Finally he sat up, his eyes wild and defiant. “I cannot let you have the telegram,” he exclaimed incoherently throwing his arms about as though he would protect himself from some unseen assailant.
“What telegram?” she asked innocently but soothingly. “Mr. Prendergast’s? Of course you cannot. See! Here it is in your pouch! It has never left your possession!
“Come,” she went on slowly but sweetly. “You have over-excited yourself and fainted. Look! You gave me such a start you made me smash my neuralgia mixture! There, don’t dream any more nonsense. Just look after him, Judson, will you? Put him in a hansom and drive him back to the post-office. Explain to the chiefs there his mind must be a little touched and beg them to soothe him, not to blame him.”
And with a gentle pat on the boy’s cheeks she rose and swept out of the room, leaving even the magnificent Judson for a time dumb with astonishment and admiration for her audacity.

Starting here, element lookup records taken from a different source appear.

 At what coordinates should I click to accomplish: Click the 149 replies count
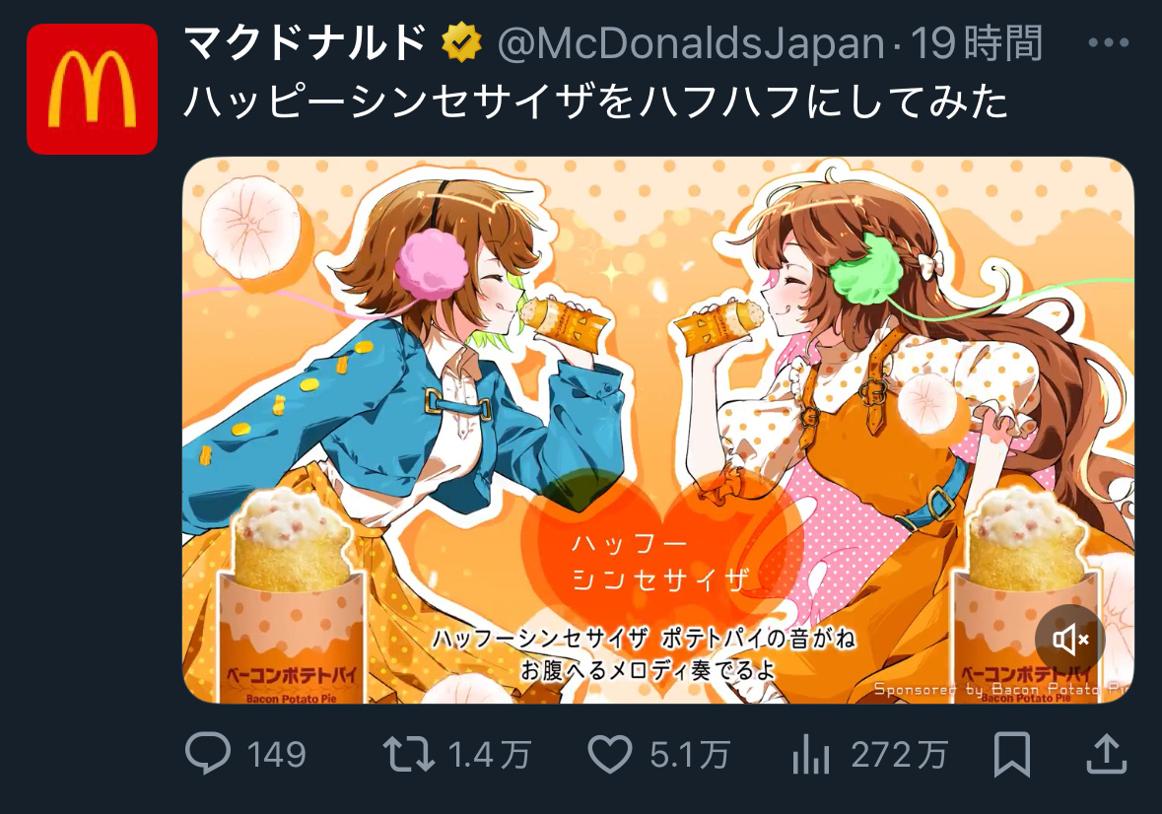coord(276,756)
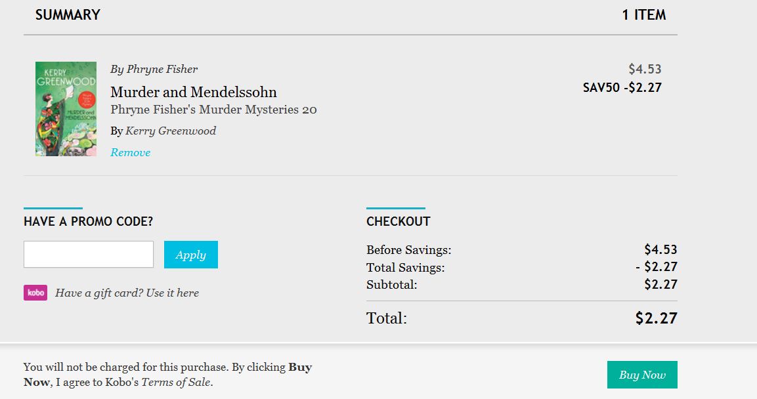Click the SAV50 discount code label
The image size is (757, 399).
pyautogui.click(x=601, y=87)
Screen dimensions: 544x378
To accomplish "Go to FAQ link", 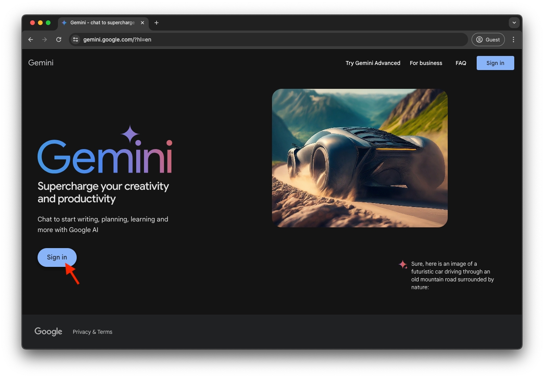I will (x=461, y=63).
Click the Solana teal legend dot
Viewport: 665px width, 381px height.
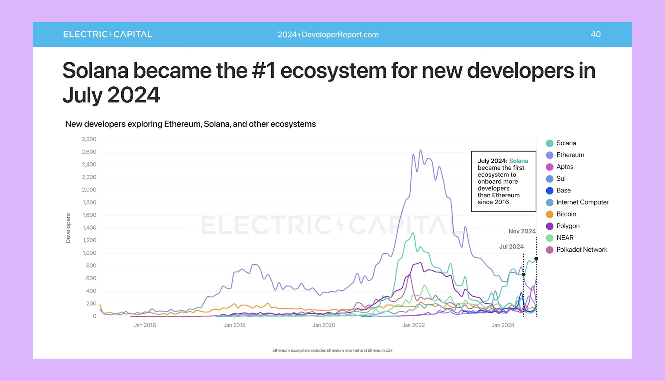[550, 143]
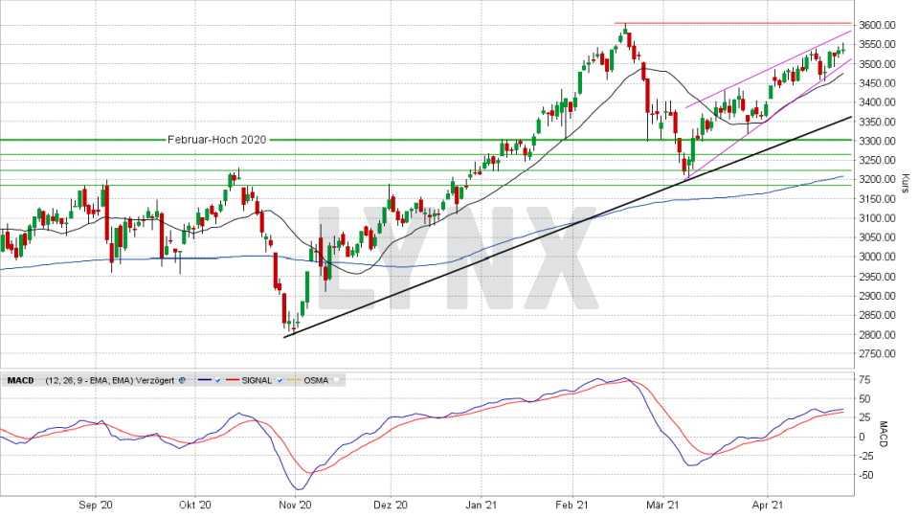Select the MACD indicator title
The image size is (919, 517).
(x=20, y=380)
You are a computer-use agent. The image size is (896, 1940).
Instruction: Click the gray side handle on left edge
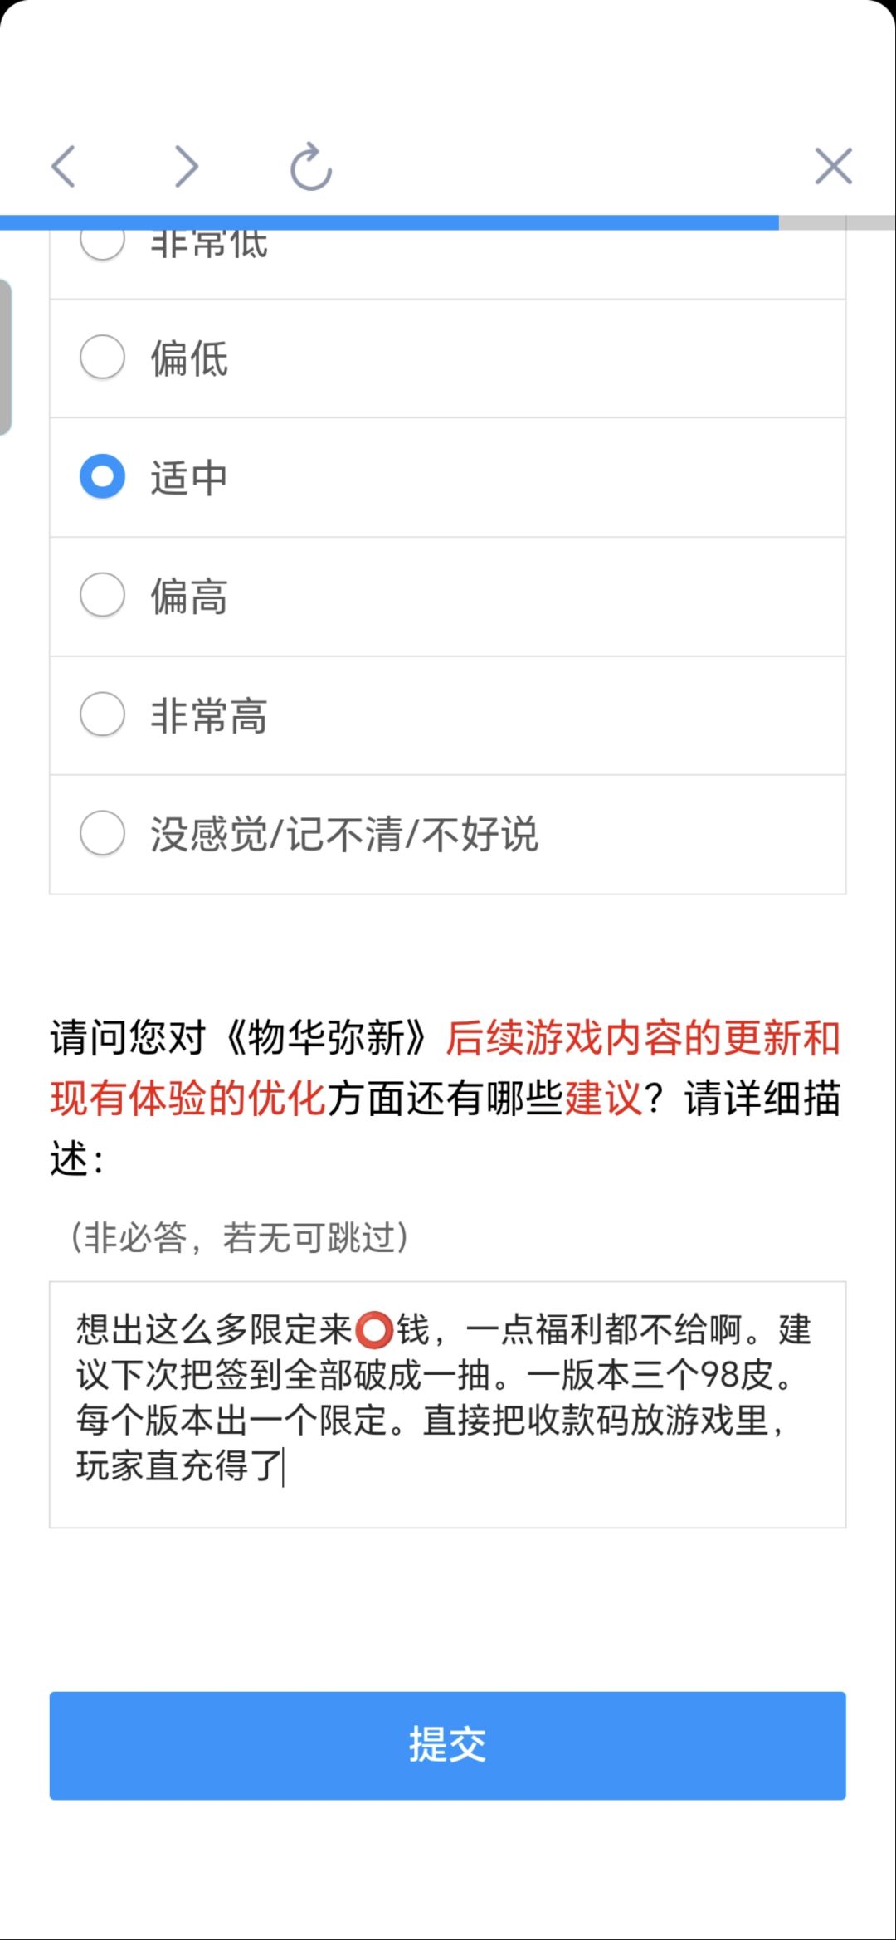coord(6,357)
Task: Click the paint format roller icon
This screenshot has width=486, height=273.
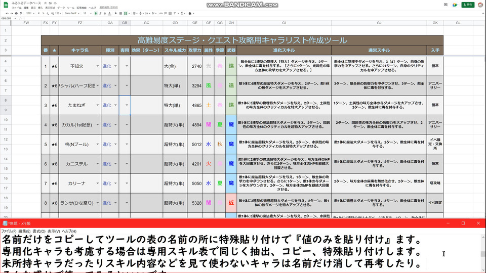Action: [x=21, y=13]
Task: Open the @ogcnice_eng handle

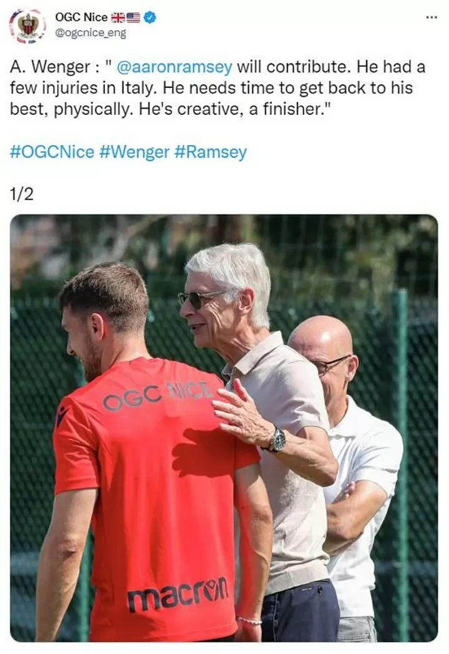Action: [x=90, y=33]
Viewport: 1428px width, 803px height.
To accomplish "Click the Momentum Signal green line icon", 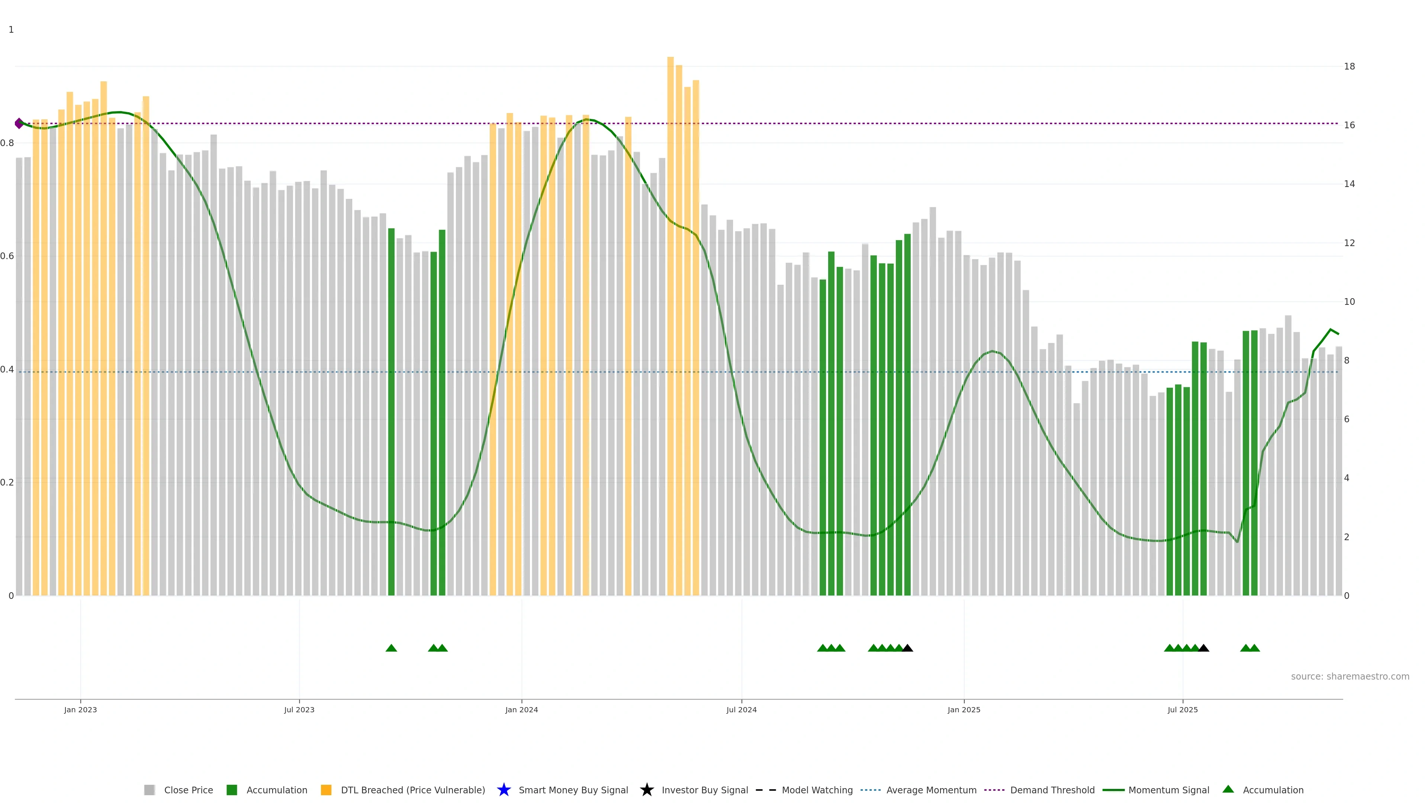I will tap(1113, 790).
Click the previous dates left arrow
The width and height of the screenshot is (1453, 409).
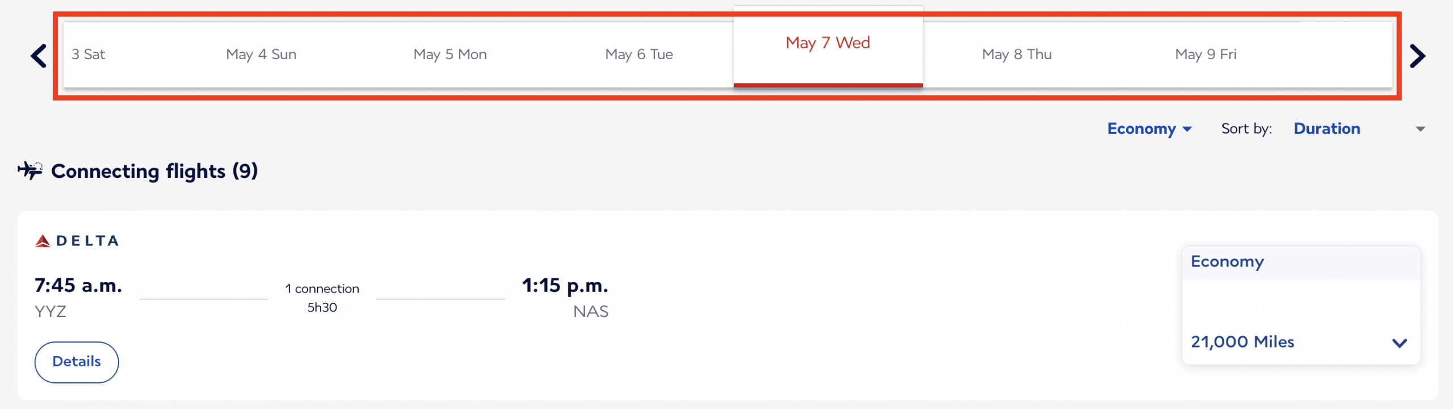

“Well,” he muttered at length as he raised the boy in his powerful arms. “I have seen some clever ones in my time, but, hang it, she can beat the lot of them! Lucky for me though I saw all that she did to this poor little chap! It was a prison job that was, and at the right moment I will tell her so. It will be odd to me then if I ever have to do another stroke of work in my ‘natural.’ But then I never did like work!” And as he passed into the street and beckoned a hansom he caught himself chuckling like a man who had done a good, honest night’s work, and was to be congratulated on the result.
Meanwhile, however, Vera had gone to her room, the door of which she carefully locked and bolted after curtly dismissing her maid. For once she did not attempt to disrobe, but, drawing a chair up to the fire she sat crouched over the grate, turning over in her mind the day’s bitter disillusions and trials, and deciding she must go through with the course she had decided on in such dread and haste.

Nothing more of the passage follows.